回复: 求助:文本切割工具
If a text is 1,000 words long, it is said to have 1,000 "tokens". But a lot of these words will be repeated, and there may be only say 400 different words in the text. "Types", therefore, are the different words.
The ratio between types and tokens in this example would be 40%. But this type/token ratio (TTR) varies very widely in accordance with the length of the text -- or corpus of texts -- which is being studied. A 1,000 word article might have a TTR of 40%; a shorter one might reach 70%; 4 million words will probably give a type/token ratio of about 2%, and so on. Such type/token information is rather meaningless in most cases, though it is supplied in a WordList statistics display. The conventional TTR is informative, of course, if you're dealing with a corpus comprising lots of equal-sized text segments (e.g. the LOB and Brown corpora). But in the real world, especially if your research focus is the text as opposed to the
language, you will probably be dealing with texts of different lengths and the conventional TTR will not help you much.

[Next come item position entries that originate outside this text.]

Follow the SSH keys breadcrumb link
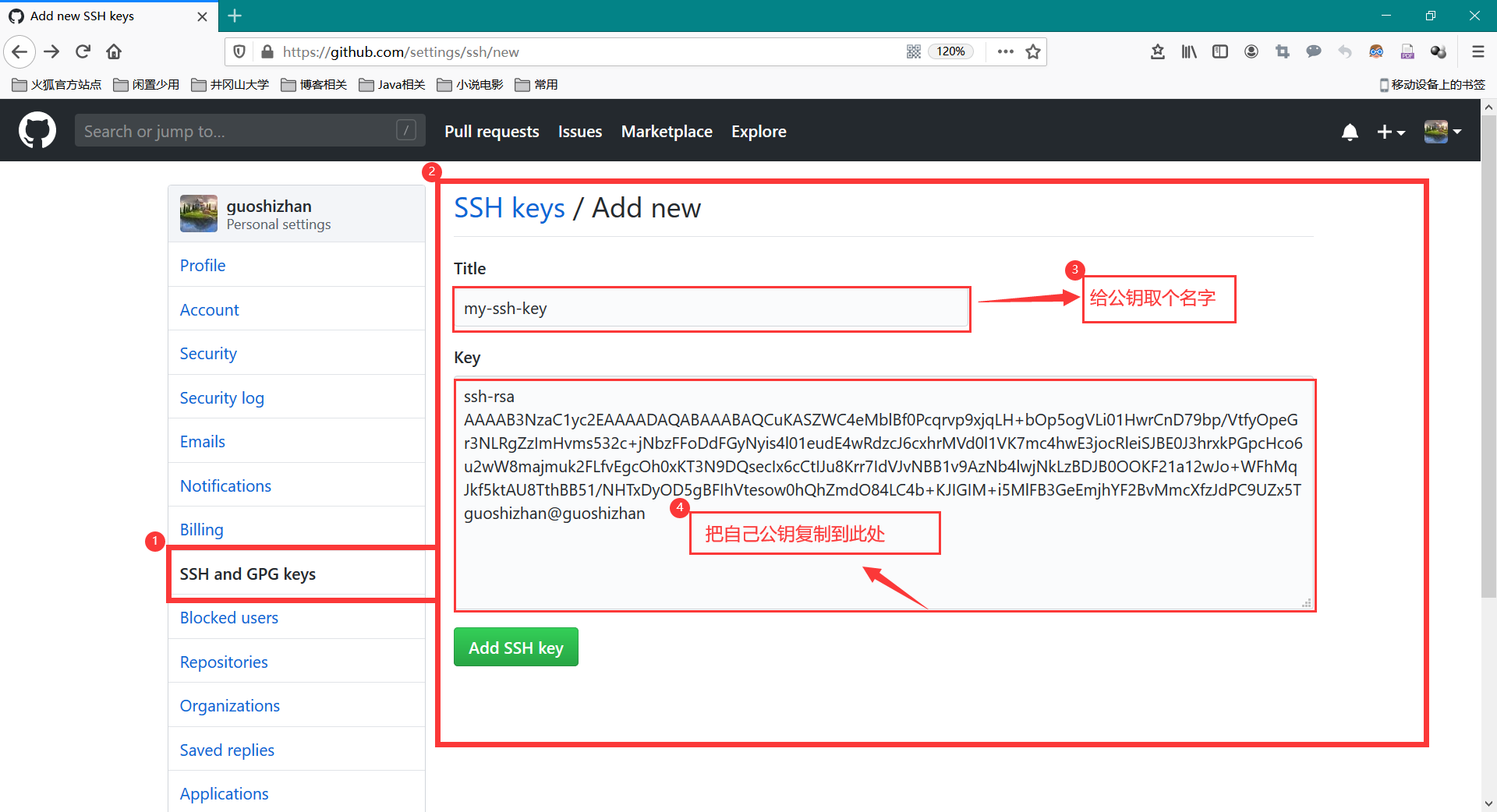The height and width of the screenshot is (812, 1497). coord(509,208)
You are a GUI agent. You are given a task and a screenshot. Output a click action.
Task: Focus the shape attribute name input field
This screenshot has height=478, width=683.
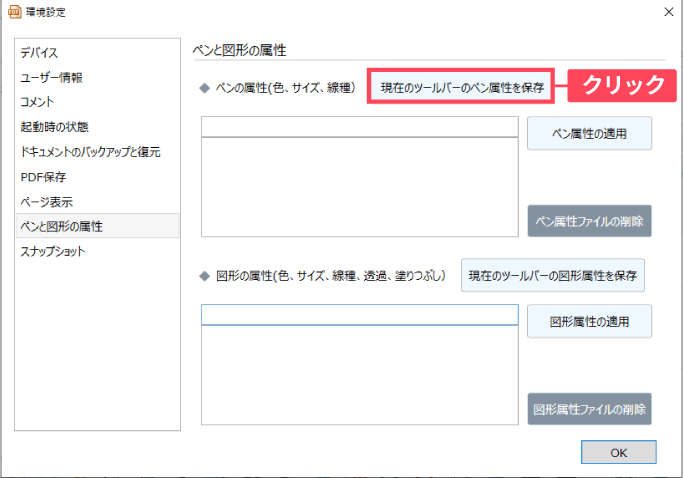[359, 315]
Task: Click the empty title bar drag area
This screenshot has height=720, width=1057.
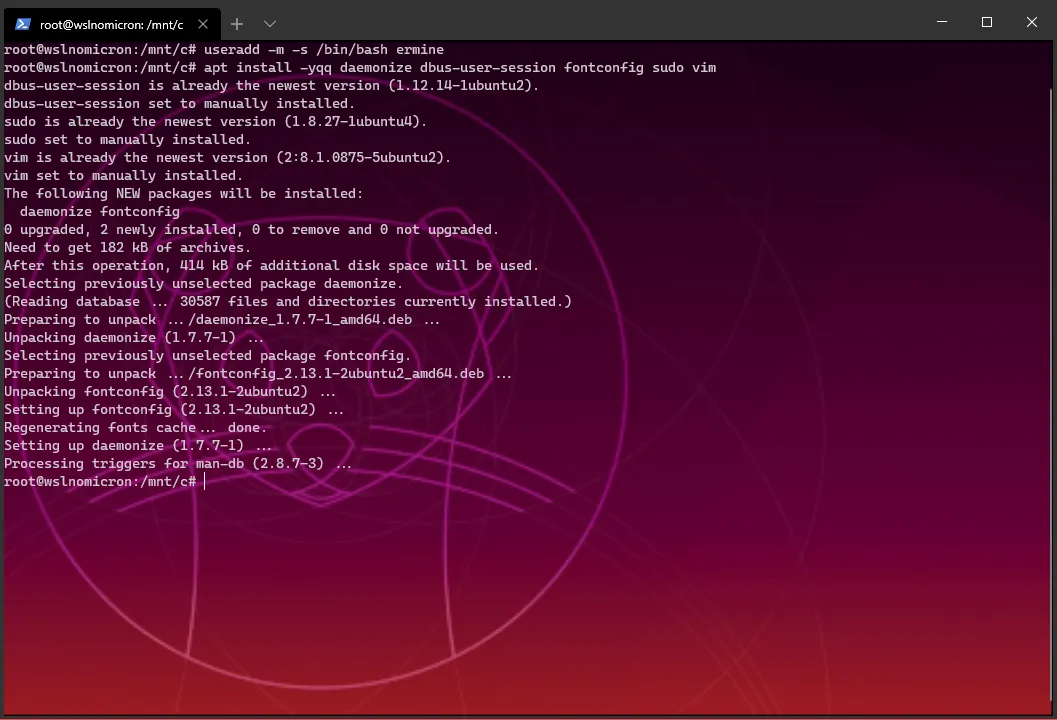Action: (x=600, y=22)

Wordlist uses a different strategy for computing this, therefore. The standardised type/token ratio (STTR) is computed every n words as Wordlist goes through each text file. By default, n = 1,000. In other words the ratio is calculated for the first 1,000 running words, then calculated afresh for the next 1,000, and so on to the end of your text or corpus. A running average is computed, which means that you get an average type/token ratio based on consecutive 1,000-word chunks of text. (Texts with less than 1,000 words (or whatever n is set to) will get a standardised type/token ratio of 0.)